Kick-off or crunch point? Why the World Cup is a stress test for banking infrastructure
By Mahesh Paolini-Subramanya, CTO at BKN301
Mahesh Paolini-Subramanya, CTO at BKN301, explained why, as millions of fans move across borders, payment channels, and currencies, banks and FinTechs will need infrastructure that can keep pace with real-time, high-volume demand.
When people talk about preparing for the World Cup, the conversation usually focuses on the physical infrastructure: stadiums, transport, hotels, security, and ticketing. In short, the ‘visible’ aspects of a global sporting event.
But there is another layer of infrastructure that will be tested just as heavily, even if most fans will never see it: banking infrastructure.
Every card payment, mobile wallet transaction, ATM withdrawal, cross-border transfer, foreign exchange request, hotel booking, and merchant settlement depends on financial systems working reliably in the background. For the customer, the moment is a simple tap of a card, approval of a payment, or checking their balance. For the bank, that same action has to move through the core banking stack securely, accurately, and in real time.

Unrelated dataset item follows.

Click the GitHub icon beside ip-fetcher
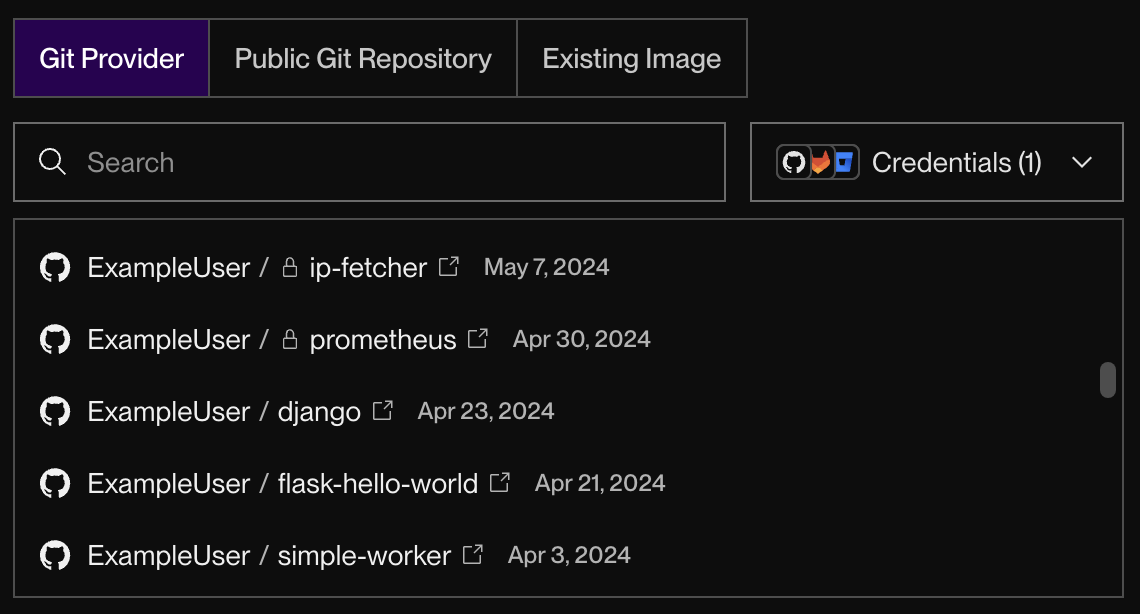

The 2026 FIFA World Cup will be the largest edition of the tournament to date, with 48 teams and 104 matches across Canada, Mexico, and the United States. Financial activity will be spread across multiple markets, currencies, time zones, transport corridors, and digital channels, creating a very real test of how well banks can respond when demand becomes less predictable.
Where financial systems face matchday pressure
During a major global event, customer behaviour changes quickly. People spend in places they have never visited before, using merchants with which they have no history. They make purchases at odd times of day because of time zones and travel. They may switch between cards, wallets, and banking apps depending on what works best locally.
A modern banking system needs to interpret all of that quickly and accurately. Many traditional systems were built for a more predictable era, designed around stability and known transaction patterns. That does not make them ineffective, but it does mean that they’re not built for the kind of real-time, borderless demand customers now create.
Weaknesses in legacy banking layers may sit below the surface, but during a global event, they become much harder to hide. If a banking app slows down while a customer is travelling, trust is damaged quickly. If a legitimate transaction is blocked because fraud systems lack context, the customer blames the bank. In each case, the problem may begin in the infrastructure, but the customer experiences it as a failure of service.
Cloud alone will not get banks over the line
A common response to capacity challenges is to move more technology to the cloud. Cloud infrastructure has an important role to play, especially when demand rises quickly, but moving a legacy system to the cloud does not automatically make it ‘modern’, per se.
If the architecture underneath is still rigid, the bank will remain constrained. A monolithic system in the cloud can still be difficult to scale in specific areas. If fraud detection, customer notifications, and account services are all heavily dependent on the same core, then one area of pressure can still create problems elsewhere. The bank may gain capacity, but not necessarily flexibility.
For major events, flexibility matters as much as raw capacity, and it should be possible to adjust banking functions without putting the entire banking environment under strain. That is much harder when the architecture is tightly connected and difficult to change.
Building for stability, not just surges
For many banks, a practical route is modular, API-first infrastructure, allowing banks to separate key functions and scale them according to demand. Fraud detection can be enhanced without reworking the full core; FX capabilities can be expanded when international activity increases; and customer authentication can become more adaptive.
The answer is not always a full replacement of existing systems, which can be expensive, disruptive, and difficult to justify. A more realistic approach is to modernise in stages, using standardised connections between existing infrastructure, trusted third-party providers, and newer digital services.
This gives banks more room to modernise gradually by introducing new capabilities, testing services and scaling what works over time.
Major events expose how customer behaviour can change, and how difficult it is for banks to rely on systems built around predictable patterns. What looks like peak volatility during the World Cup may simply be an early sign of the demand banks will need to manage every day in the years ahead.
A glimpse of banking’s next demand curve
The World Cup is a useful case study because it concentrates banking pressures into a short, intense period; more people are moving, more money is moving, and more services are being used across borders at the same time.
If everything works as planned, most customers will not notice. If services fail, however, they’ll notice immediately.
For banks, the lesson is to build for a world where demand is increasingly mobile, digital, and unpredictable. That means moving away from reactive fixes and towards architecture that can adapt as customer behaviour changes.
Fans will remember the World Cup for what happens in the stadiums. For banks, the more important test will happen away from the pitch: whether people can move money and access services without having to think about the infrastructure beneath. In banking, that is often the best measure of success – the systems remain invisible because they are working as it should.